La dernière enquête de la direction de l'animation de la recherche, des études et des statistiques (DARES) du ministère du travail sur les risques psycho-sociaux a produit des résultats intéressants. Elle montre des progrès dans la prévention de ces risques, mais dans certains domaines seulement. En matière de soutien social – l'une des grandes catégories utilisées dans le rapport Gollac –, il y a eu des améliorations qu'on peut mettre au crédit des directeurs des ressources humaines, sous la pression des CHSCT. À l'inverse, on observe une dégradation continue pour certains risques, comme le manque d'autonomie au travail, ce qui renvoie à l'organisation et à la stratégie des entreprises. Tant que les directions d'entreprise ou les directeurs de production ne seront pas mobilisés, il n'y aura pas d'autres progrès.

Pour les mobiliser, il existe plusieurs leviers.

Historiquement, le risque pénal a pu inspirer des craintes, mais il est désormais tenu sous contrôle par les DRH. Il n'est du reste pas souhaitable que la peur du gendarme soit le principal moteur de la prévention.

Il y a – innovation récente – le comité social et économique. Si j'en crois les propos qu'a tenus Mme Pénicaud pour le promouvoir, le CSE permettra de débattre dans une même instance des questions de santé au travail et des questions de stratégie de l'entreprise. Je ne suis pas sûr que cela soit très réaliste, mais suivons la ministre sur ce terrain. Cela voudra dire que demain, les représentants du personnel poseront des questions portant sur la santé au travail ou la prévention des risques psycho-sociaux non plus au directeur des ressources humaines mais au dirigeant de la société.

Toutefois, un autre levier me semble nécessaire : l'évaluation du coût de la non-santé au travail. Même les DRH les plus motivés peinent à convaincre les dirigeants d'améliorer la santé au travail car ils ont des difficultés à démontrer que le bien-être des salariés permet de rapporter plus d'argent et d'augmenter l'efficacité globale. Je ne suis pas cynique mais, pour aller plus loin, il faut absolument des arguments de ce type. Tant que les dirigeants ne seront pas convaincus que l'entreprise sera plus efficace si elle mène une meilleure politique de prévention, les progrès se feront attendre. Cela suppose d'avancer sur le terrain économique et sociologique, notamment à travers des études monographiques. Beaucoup d'entreprises sont prêtes à ouvrir leurs données.
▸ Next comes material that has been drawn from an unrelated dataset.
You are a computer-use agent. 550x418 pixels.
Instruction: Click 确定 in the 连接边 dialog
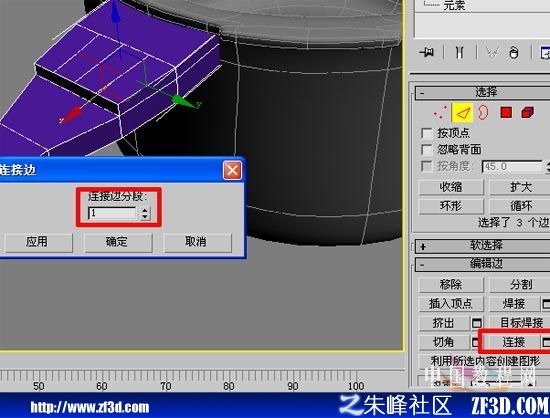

La FIRPS a proposé de mettre en place un collège d'expertise sur les coûts de la non-santé au travail sur le modèle du rapport Gollac, qui a apporté une contribution décisive pour un coût dérisoire pour l'État. Il a déblayé le terrain et, désormais, les questions liées à l'élaboration de définitions et de catégories sont derrière nous. Voilà qui permet d'avancer avec des personnes de bonne volonté.

Cela suppose toutefois de résoudre quelques problèmes de méthode. Il faut poser la question de François Perroux : les coûts pour qui ? Prenons le cas d'un salarié victime de burn-out. Une partie des coûts pèsera sur lui : sa carrière sera compromise, il devra acquitter des restes à charge. Une autre partie reposera sur la protection sociale : l'évaluation de ces coûts devrait être assez facile mais cela suppose une ouverture contrôlée des bases de données et des moyens financiers, donc de faire sauter quelques verrous, même si la Caisse nationale d'assurance maladie des travailleurs salariés (CNAMTS) a commencé à travailler sur ce sujet. Enfin, une troisième partie relève des entreprises, mais ces coûts sont assez compliqués à établir car ils sont mutualisés avec la sécurité sociale. Que le burn-out ait un coût élevé pour l'entreprise n'est pas toujours une évidence. Dans le cas de Solvay, M. Sciberras nous confirmera sans doute que les trente-trois victimes n'étaient certainement pas des salariés inutiles qui ne faisaient rien, bien au contraire puisque le burn-out affecte souvent des personnes très engagées dans la marche de l'entreprise et porteurs d'enjeux majeurs.

S'il y a un minimum de volonté politique, quelques avancées rapides peuvent être faites et elles sont nécessaires aussi bien pour les salariés que pour les dirigeants d'entreprise.